School and district leaders must take steps to understand where their students are academically and if they are able to engage in schoolwork. Recent research found that 59 percent of teachers and 77 percent of principals were able to contact all or nearly all of their students and families during school closures, “though this number varied considerably depending on school demographics.” Another recent survey found that high-poverty districts were less likely to monitor if students completed their work, if students were interacting with their teachers, and if students were logging into their school district’s online programs. Alarmingly, “some 15% of high-poverty districts said they didn’t monitor student participation at all, while only 1% of low-poverty districts said the same.” Schools must work with educators to find ways to understand and track attendance and engagement data. Without it, educators are teaching in the dark and schools will be unable to identify best practices for online learning.

Few districts plan to provide interventions/supports based on student learning loss diagnostics and less than one quarter expect schools to diagnose learning loss at all. Of those districts listed in CRPE’s database that are planning to address student learning loss, Atlanta (GA), Des Moines (IA) and Oakland (CA) shared promising practices.

  • Atlanta Public Schools will hold a two-week period dedicated to assessing students’ needs across academics, social emotional learning, and health/wellbeing in the beginning of the year.
  • Des Moines Public Schools is developing a system for tracking and monitoring student needs (both academic and social-emotional).
  • Oakland Unified School District has a proactive re-engagement strategy for attendance-taking and follow-up, even during remote learning. District leadership is important as schools work to reopen and gauge where students are academically.

Looking ahead: As schools examine data for recovery, they must also continue to administer statewide annual assessments and measure student academic growth. Stay tuned for a new report by DQC, the Alliance for Excellent Education, and Collaborative for Student Success on how states can measure growth in 2021.  

Only twenty-nine percent of districts have plans to offer parent supports. One key support that districts must tackle right now is ensuring that parents have real time access to their child’s data as well as supports to use it. Parents always need access to their child’s data – and it’s even more necessary for recovery. Last week, DQC released a brief highlighting parent portals as a key COVID-19 recovery strategy. Read more on best practices from Texas, Rhode Island, and Georgia.

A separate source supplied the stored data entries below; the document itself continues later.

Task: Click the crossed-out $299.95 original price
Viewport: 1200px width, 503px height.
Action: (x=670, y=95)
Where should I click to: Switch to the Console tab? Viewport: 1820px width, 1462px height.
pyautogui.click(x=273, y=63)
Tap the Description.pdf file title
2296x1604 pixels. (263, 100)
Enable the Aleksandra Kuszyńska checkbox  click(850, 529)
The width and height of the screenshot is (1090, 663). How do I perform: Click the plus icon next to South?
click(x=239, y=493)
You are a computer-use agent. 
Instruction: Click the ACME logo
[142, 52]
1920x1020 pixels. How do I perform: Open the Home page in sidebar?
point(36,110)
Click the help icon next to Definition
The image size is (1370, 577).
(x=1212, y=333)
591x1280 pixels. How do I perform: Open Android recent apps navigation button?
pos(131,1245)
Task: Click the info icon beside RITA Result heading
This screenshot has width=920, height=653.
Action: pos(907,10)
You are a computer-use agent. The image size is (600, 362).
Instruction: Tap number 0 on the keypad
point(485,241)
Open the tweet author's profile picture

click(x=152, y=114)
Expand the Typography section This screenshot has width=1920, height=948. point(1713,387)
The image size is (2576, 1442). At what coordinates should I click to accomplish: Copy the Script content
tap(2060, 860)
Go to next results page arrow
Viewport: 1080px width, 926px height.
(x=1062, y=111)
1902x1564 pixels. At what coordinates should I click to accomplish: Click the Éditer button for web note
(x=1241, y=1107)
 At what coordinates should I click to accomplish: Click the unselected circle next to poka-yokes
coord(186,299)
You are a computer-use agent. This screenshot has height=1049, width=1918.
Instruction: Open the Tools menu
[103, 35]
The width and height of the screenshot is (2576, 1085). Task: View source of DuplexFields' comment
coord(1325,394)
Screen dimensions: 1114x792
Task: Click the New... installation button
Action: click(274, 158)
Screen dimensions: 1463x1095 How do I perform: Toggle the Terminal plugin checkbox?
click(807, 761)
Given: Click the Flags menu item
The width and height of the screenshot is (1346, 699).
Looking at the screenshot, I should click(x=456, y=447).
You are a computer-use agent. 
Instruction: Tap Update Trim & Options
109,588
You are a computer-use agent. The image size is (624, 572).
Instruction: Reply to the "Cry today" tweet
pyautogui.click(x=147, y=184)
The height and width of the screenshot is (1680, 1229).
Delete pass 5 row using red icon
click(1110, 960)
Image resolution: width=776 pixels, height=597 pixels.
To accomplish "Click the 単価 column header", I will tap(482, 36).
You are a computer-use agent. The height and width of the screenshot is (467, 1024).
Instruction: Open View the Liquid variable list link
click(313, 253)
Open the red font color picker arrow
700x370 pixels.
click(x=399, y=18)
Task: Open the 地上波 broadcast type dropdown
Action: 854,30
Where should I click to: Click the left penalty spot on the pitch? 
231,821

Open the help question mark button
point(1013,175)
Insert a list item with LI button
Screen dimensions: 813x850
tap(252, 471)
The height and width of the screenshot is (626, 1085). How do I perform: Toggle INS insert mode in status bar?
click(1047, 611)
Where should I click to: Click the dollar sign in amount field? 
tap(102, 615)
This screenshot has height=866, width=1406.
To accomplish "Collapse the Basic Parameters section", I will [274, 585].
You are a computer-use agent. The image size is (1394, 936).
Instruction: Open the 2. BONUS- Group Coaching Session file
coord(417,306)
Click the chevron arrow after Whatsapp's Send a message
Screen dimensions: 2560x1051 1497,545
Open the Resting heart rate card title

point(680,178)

Just over half of districts are committing to providing devices to all or some students in need. And one-third plan to provide hotspots/WiFi access to all or some students in need. The pandemic continues to shine a light on this country’s digital divide and the inability of far too many students to access online learning during the shutdown. Until leaders understand which students have devices and high-speed internet access at home, the digital divide continues to be a problem of equity and transparency. As the Council of Chief State School Officers and Education Superhighway noted in their blueprint, high-quality data collection is needed to identify which students are impacted. State and district education leaders must take steps to ensure that they understand and report exactly which groups of students have access to high-speed internet and online learning resources at home and which groups do not. Once leaders have that information, they must publicly report this data and take immediate action to remedy inequities.